34. A composition for diagnosing cancer comprising the ICOS-L variant of claim 1, the
immunomodulatory protein of claim 11, the conjugate of claim 16, or the engineering
cell of claim 26.
35. The composition for diagnosing cancer of claim 34, further comprising:
one selected from the group consisting of a chromogenic enzyme, a radioisotope, a chromophore, a luminescent material, and a fluorescent material.
one selected from the group consisting of a chromogenic enzyme, a radioisotope, a chromophore, a luminescent material, and a fluorescent material.
36. A method for providing information for cancer diagnosis comprising:
a) contacting a biological sample isolated from a subject with the composition of claim 34;
b) confirming the expression of ICOS in the sample; and
c) comparing the expression of ICOS in a normal control sample.
37. A method for predicting therapeutic response or diagnosing prognosis for an immune
checkpoint inhibitor, comprising confirming the expression level of ICOS using the
ICOS-L variant of claim 1, the immunomodulatory protein of claim 11, the conjugate
of claim 16, or the engineering cell of claim 26 in a biological sample isolated from
a subject treated with the immune checkpoint inhibitor.

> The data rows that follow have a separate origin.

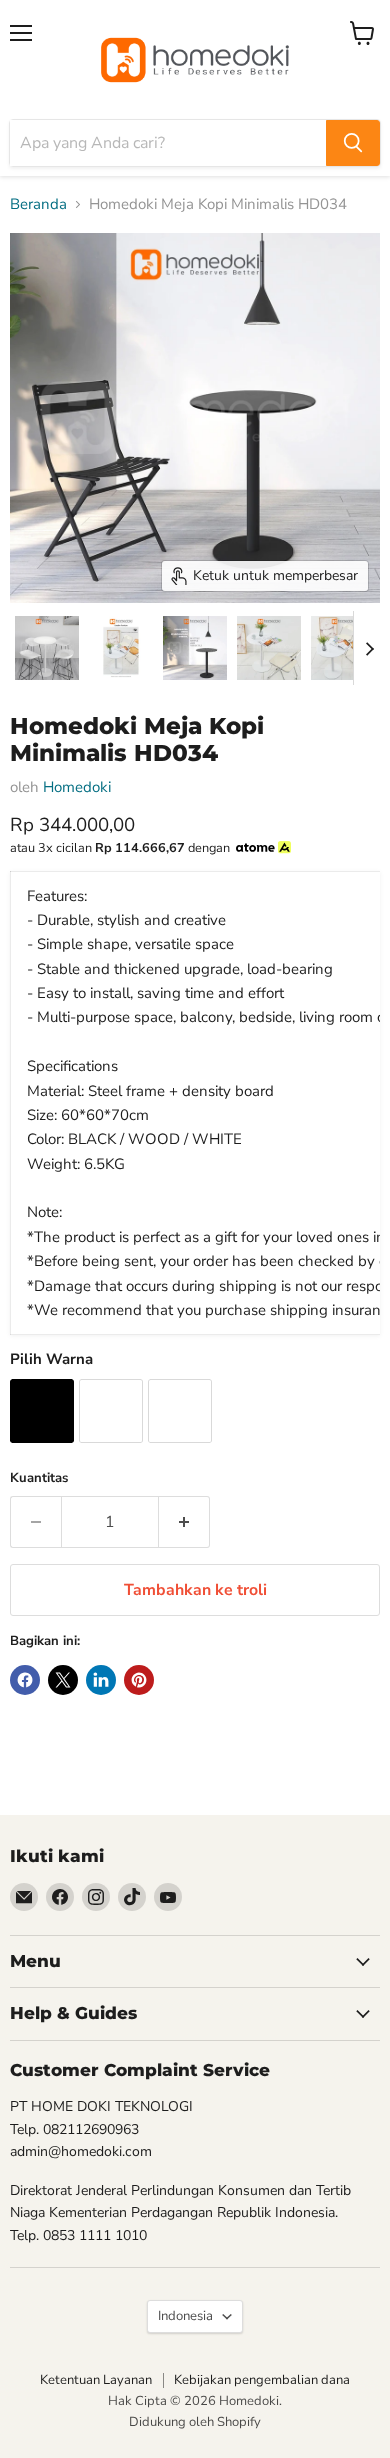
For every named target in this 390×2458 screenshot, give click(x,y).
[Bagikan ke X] (63, 1680)
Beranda (38, 204)
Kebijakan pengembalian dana (262, 2380)
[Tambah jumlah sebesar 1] (184, 1522)
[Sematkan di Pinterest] (139, 1680)
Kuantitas (39, 1478)
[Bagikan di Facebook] (25, 1680)
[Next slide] (369, 648)
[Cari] (353, 143)
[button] (47, 648)
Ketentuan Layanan (96, 2380)
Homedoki (77, 787)
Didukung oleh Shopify (195, 2422)
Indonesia (185, 2316)
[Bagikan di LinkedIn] (101, 1680)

38. A use of the ICOS-L variant of claim 1, the immunomodulatory protein of claim 11,
the conjugate of claim 16, or the engineering cell of claim 26 for preventing or treating
cancer.
39. A method for treating cancer comprising administering the ICOS-L variant of claim
1, the immunomodulatory protein of claim 11, the conjugate of claim 16, or the engineering
cell of claim 26 in a pharmaceutically effective amount to a subject suffering with
cancer.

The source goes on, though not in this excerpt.